|
|
Marcelo Elias Del Valle 2013-01-28, 15:54
Hello, I am using hadoop with TextInputFormat, a mapper and no reducers. I am running my jobs at Amazon EMR. When I run my job, I set both following options: -s,mapred.tasktracker.map.tasks.maximum=10 -jobconf,mapred.map.tasks=10 When I run my job with just 1 instance, I see it only creates 1 mapper. When I run my job with 5 instances (1 master and 4 cores), I can see only 2 mapper slots are used and 6 stay open. I am trying to figure why I am not being able to run more mappers in parallel. When I see the logs, I find some messages like these: INFO org.apache.hadoop.mapred.ReduceTask (main): attempt_201301281437_0001_r_000003_0 Scheduled 0 outputs (0 slow hosts and0 dup hosts) org.apache.hadoop.mapred.ReduceTask (main): attempt_201301281437_0001_r_000003_0 Need another 1 map output(s) where 0 is already in progress Any hints? They would be highly appreciatted. Best regards, -- Marcelo Elias Del Valle http://mvalle.com - @mvallebr
-
Re: number of mapper tasks
Harsh J 2013-01-28, 16:02
I'm unfamiliar with EMR myself (perhaps the question fits EMR's own boards) but here's my take anyway:
On Mon, Jan 28, 2013 at 9:24 PM, Marcelo Elias Del Valle <[EMAIL PROTECTED]> wrote: > Hello, > > I am using hadoop with TextInputFormat, a mapper and no reducers. I am > running my jobs at Amazon EMR. When I run my job, I set both following > options: > -s,mapred.tasktracker.map.tasks.maximum=10 > -jobconf,mapred.map.tasks=10
The first property you've given, refers to a single tasktracker's maximum concurrency. This means, if you have 4 TaskTrackers, with this property at each of them, then you have 40 total concurrent map slots available in all - perhaps more than you intended to configure?

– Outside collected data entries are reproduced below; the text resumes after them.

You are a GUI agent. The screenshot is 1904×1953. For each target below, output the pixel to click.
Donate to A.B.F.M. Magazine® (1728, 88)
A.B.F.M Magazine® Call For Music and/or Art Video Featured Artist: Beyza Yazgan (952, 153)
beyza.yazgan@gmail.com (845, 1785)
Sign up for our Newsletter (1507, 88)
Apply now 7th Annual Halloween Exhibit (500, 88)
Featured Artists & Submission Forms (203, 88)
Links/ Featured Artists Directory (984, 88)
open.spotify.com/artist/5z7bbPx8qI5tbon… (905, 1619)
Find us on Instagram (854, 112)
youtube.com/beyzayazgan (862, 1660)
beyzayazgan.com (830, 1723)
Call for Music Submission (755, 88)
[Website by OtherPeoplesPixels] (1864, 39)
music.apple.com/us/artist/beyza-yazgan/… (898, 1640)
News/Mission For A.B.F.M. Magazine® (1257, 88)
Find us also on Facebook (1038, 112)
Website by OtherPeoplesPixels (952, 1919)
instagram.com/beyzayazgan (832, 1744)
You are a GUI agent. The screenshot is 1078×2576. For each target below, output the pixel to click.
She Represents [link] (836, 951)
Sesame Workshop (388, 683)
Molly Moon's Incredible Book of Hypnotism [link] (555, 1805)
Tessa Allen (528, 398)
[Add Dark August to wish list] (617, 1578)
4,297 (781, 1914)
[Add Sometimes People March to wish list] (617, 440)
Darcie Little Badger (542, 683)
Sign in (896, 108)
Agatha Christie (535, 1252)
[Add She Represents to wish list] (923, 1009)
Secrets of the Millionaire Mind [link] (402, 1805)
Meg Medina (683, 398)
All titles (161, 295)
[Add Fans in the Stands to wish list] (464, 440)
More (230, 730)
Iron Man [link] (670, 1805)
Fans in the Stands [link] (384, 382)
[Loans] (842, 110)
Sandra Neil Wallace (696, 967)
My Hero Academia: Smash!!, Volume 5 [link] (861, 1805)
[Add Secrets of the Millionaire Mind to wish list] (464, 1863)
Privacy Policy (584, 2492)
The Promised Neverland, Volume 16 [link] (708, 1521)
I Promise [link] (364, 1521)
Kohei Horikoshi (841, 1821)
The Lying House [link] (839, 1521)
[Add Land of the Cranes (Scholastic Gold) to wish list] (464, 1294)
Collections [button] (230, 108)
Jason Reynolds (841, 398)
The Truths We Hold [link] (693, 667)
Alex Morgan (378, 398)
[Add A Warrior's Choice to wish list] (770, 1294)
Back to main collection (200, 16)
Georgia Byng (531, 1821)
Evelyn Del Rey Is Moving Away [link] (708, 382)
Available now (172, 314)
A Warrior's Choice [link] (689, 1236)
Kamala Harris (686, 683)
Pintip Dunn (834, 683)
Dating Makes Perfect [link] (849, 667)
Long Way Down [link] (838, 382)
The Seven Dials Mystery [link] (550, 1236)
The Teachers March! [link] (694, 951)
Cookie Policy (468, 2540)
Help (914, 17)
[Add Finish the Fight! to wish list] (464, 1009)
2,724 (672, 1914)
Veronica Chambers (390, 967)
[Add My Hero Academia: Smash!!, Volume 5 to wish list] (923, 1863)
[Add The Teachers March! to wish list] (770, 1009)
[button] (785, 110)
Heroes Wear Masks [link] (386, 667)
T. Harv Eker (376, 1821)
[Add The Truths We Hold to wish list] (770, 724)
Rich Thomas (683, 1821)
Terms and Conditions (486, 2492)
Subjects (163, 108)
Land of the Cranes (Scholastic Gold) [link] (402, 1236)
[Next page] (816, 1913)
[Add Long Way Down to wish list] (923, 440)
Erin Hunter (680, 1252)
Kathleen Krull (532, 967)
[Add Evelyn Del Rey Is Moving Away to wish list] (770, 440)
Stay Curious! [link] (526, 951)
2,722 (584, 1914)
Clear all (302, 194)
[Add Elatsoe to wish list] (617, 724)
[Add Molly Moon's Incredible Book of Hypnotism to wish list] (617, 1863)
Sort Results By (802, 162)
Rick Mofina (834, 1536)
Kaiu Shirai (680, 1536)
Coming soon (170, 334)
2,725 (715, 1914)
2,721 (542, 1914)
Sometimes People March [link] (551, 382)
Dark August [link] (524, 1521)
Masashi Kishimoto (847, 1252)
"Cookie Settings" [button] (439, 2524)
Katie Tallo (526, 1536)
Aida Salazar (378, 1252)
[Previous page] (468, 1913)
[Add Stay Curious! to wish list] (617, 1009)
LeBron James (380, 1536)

Again, this may be an EMR specific and I may be wrong, since I haven't seen anyone pass this via CLI before and it is generally to be configured at a service level.
The second property is more to do with your problem. MR typically decides the number of map tasks it requires for a job, based on the input size. In the stable API (the org.apache.hadoop.mapred one), the mapred.map.tasks can be passed in the way you seem to be passing above, for an input format to take it as a 'hint' to decide number of map splits to enforce out of the input, no matter if it isn't large enough to necessitate that many maps.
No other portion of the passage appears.